Swarts, Jason. “Mobility and Composition: The Architecture of Coherence in Non-places.” Technical Communication Quarterly 16.3 279-309.
This study, which looks at how veternarian students use their PDAs to find information and solve problems in the hospital, asks how mobile technologies like PDAs have challenged traditional notions of genre and interpretation and offers suggestions about how these technologies can be better designed to capitalize on the constraints and possibilites inherent in them. Swarts makes a distinction between places (actual physical locations) and non-places (virtual, transit reality), arguing that genres “point to and belong to places,” making it difficult for mobile technologies, situated in non-places, to translate them easily or usefully. The students using the PDAs in the study used elements of the technology, such as the search function, to find information quickly, but by doing so, they bypassed the content that could have given them a contextual grounding of the information, which would be useful in making their medical decisions. Swarts argues that when people design information for PDAs and mobile technologies, it should be in fundamental information units instead of traditional text (from Barthes), provide some contextual information (like publication, date, and audience), and allow for descriptive connective bookmarks between chunks of information to allow the user (who carries the burden for the interpreatation of the information) to create a “meaningful configuration of information” that can be saved and accessed again (306).
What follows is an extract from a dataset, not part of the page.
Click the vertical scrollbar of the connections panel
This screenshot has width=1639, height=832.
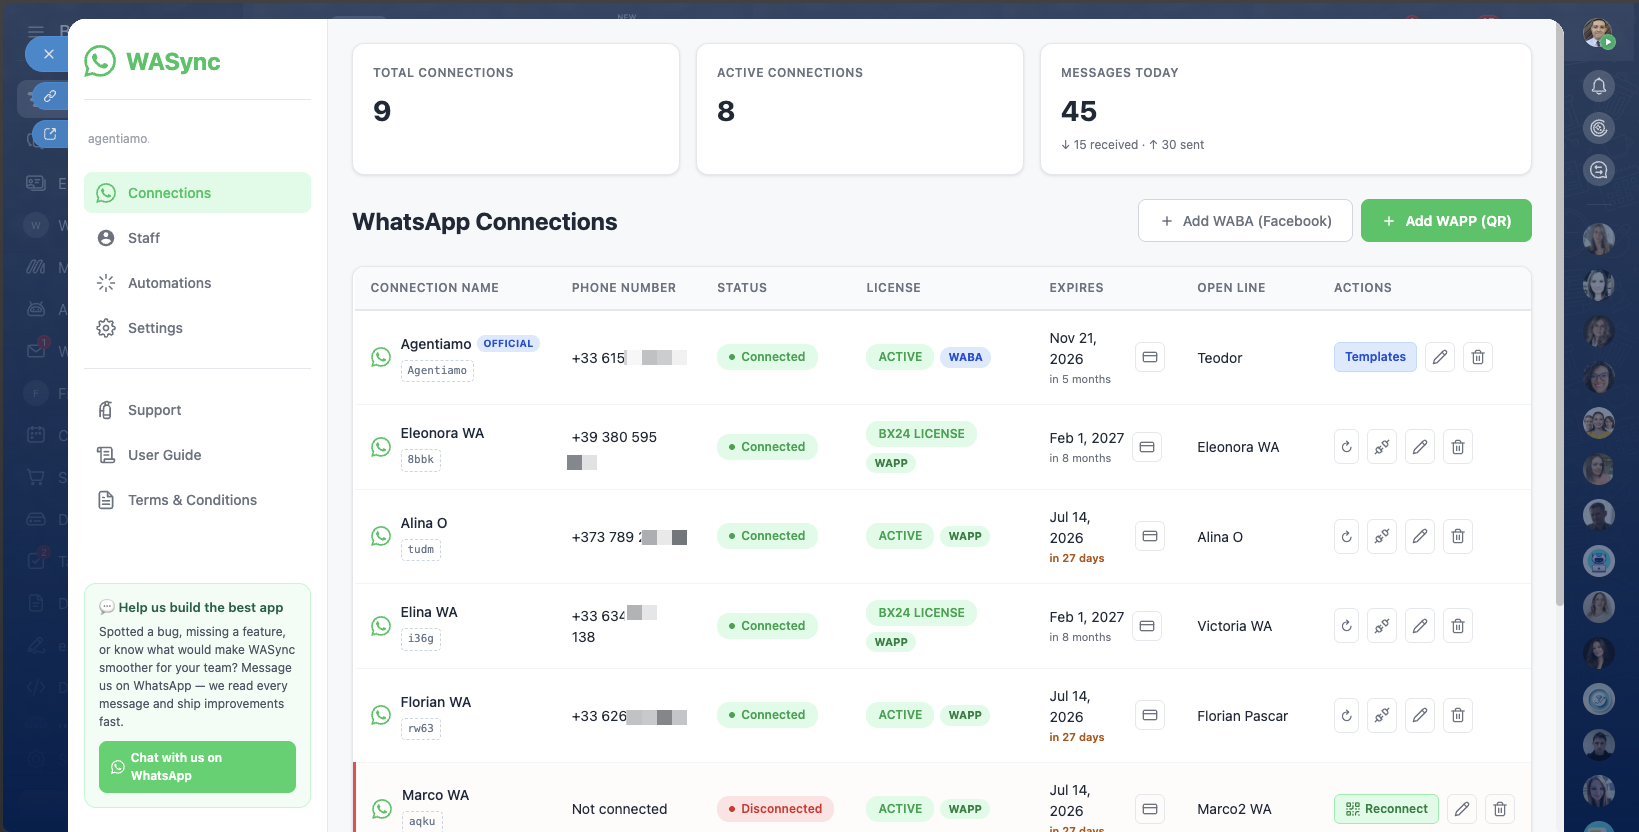[1559, 310]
“Place implies agents that are stationary and that are working in a stable environment. Non-place implies movement and action across environments” (281).
“Genres point to and belong to places. They embody routine work practices and habits of mind that are supported by surrounding props…The same genres also regularize activities by reinforcing habits of mind shared by those who inhabit a workplace. This ability to regulate and regularize…” (281).
“Mobile technologies accelerate the production of non-place” (282).
Two kinds of movement in symbol-analytic work: distribution and coordination. “Distribution implies the movement of information outward, across space and time, and through different representational and technological forms. By contrast, coordination is movement toward consolidation, toward synchronization, toward control. The effort behind coordination is one that we often delegate to technologies that comprise the architecture of our work places” (279) Bahktin?